DATA SHOWN START
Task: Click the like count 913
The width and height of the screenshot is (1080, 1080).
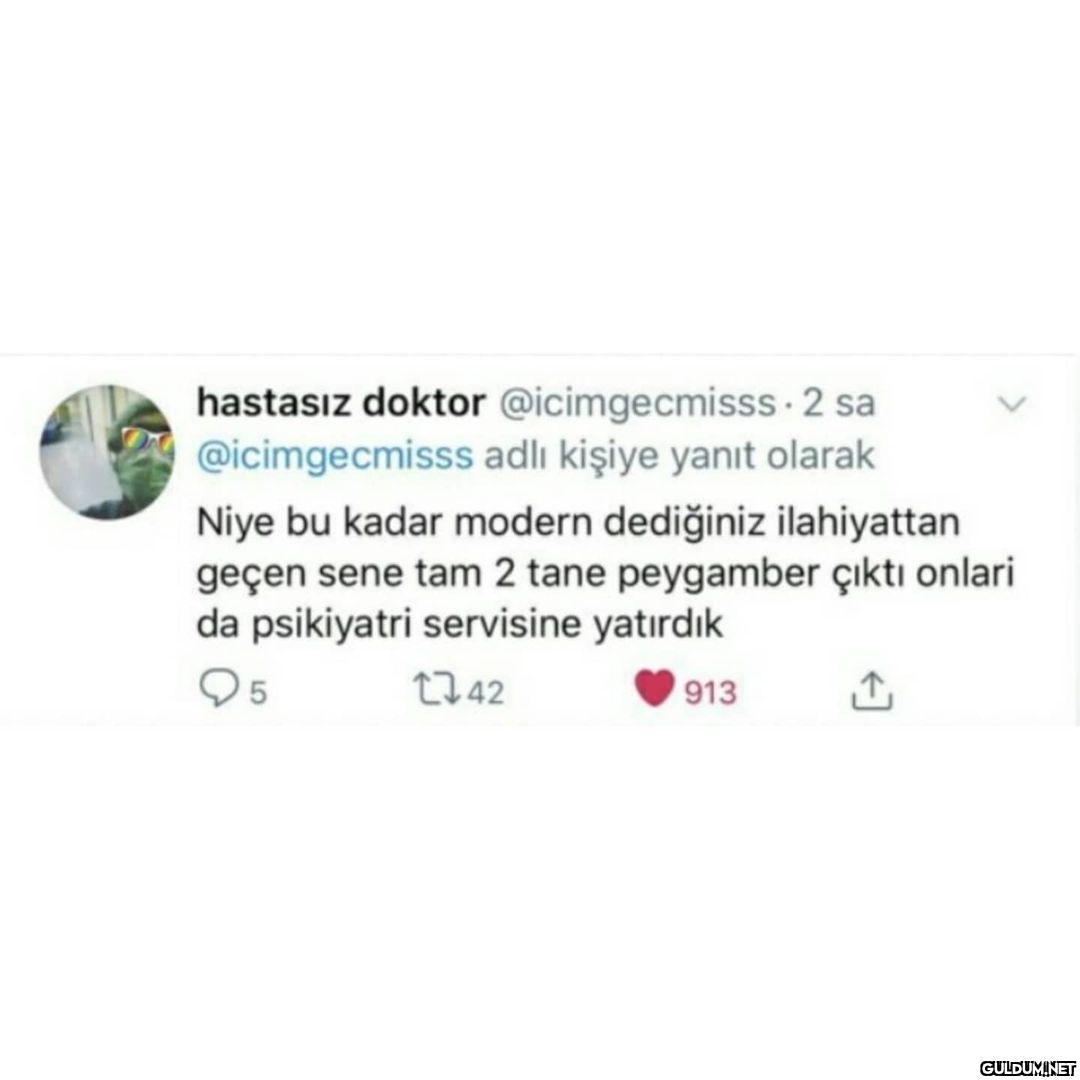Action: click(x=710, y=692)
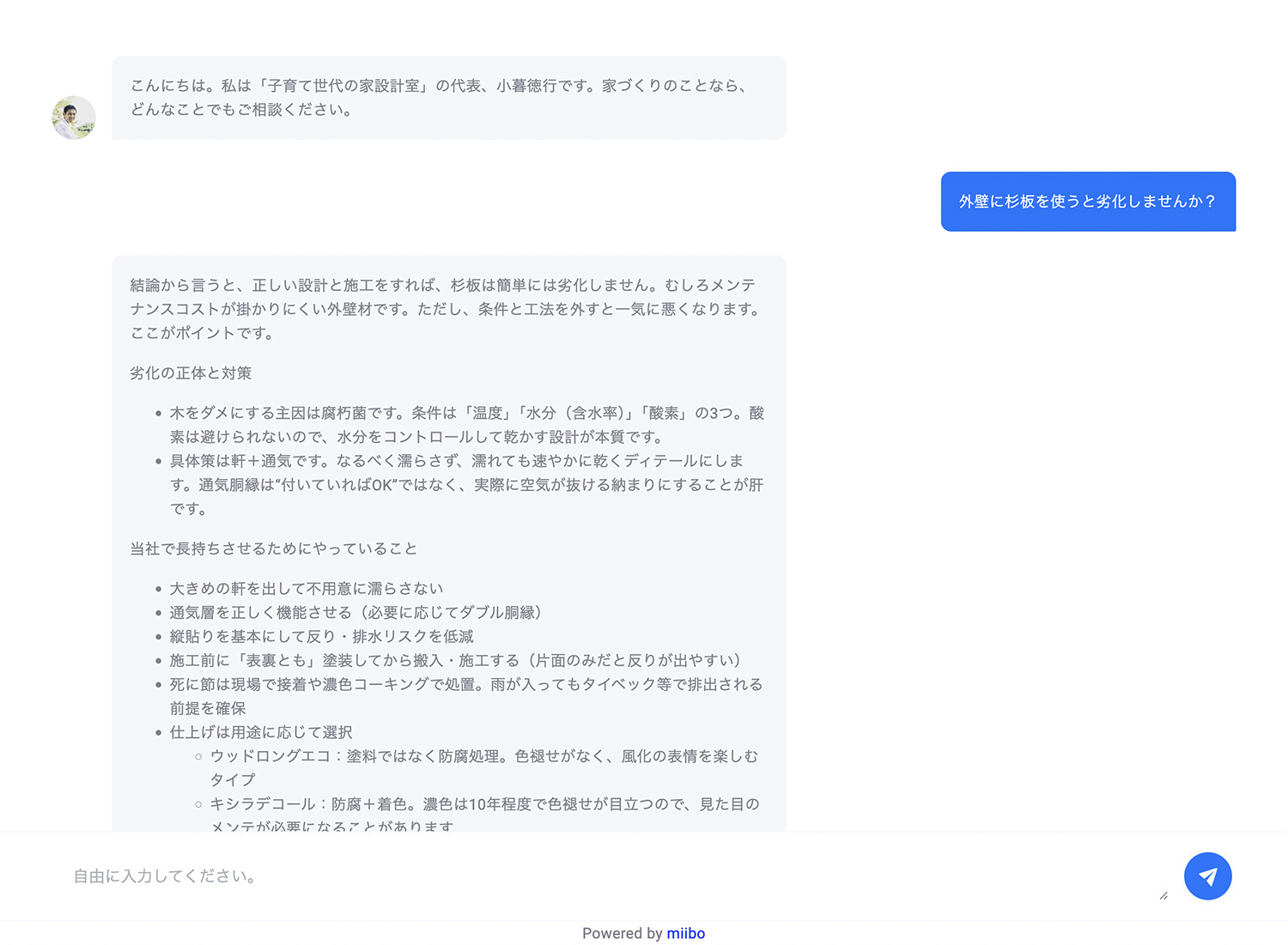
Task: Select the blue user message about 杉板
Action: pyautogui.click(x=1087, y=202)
DATA SHOWN END
* _WHAT IS NEEDED_: Each line from the one holding "The width and" through the last line of the records above must be duplicated exactly, and pictures must not be.

* _EXERCISE RESPONSE_:
The width and height of the screenshot is (1080, 1080).
Action: click(x=710, y=692)
Task: Select the blue user message about 杉板
Action: pyautogui.click(x=1087, y=202)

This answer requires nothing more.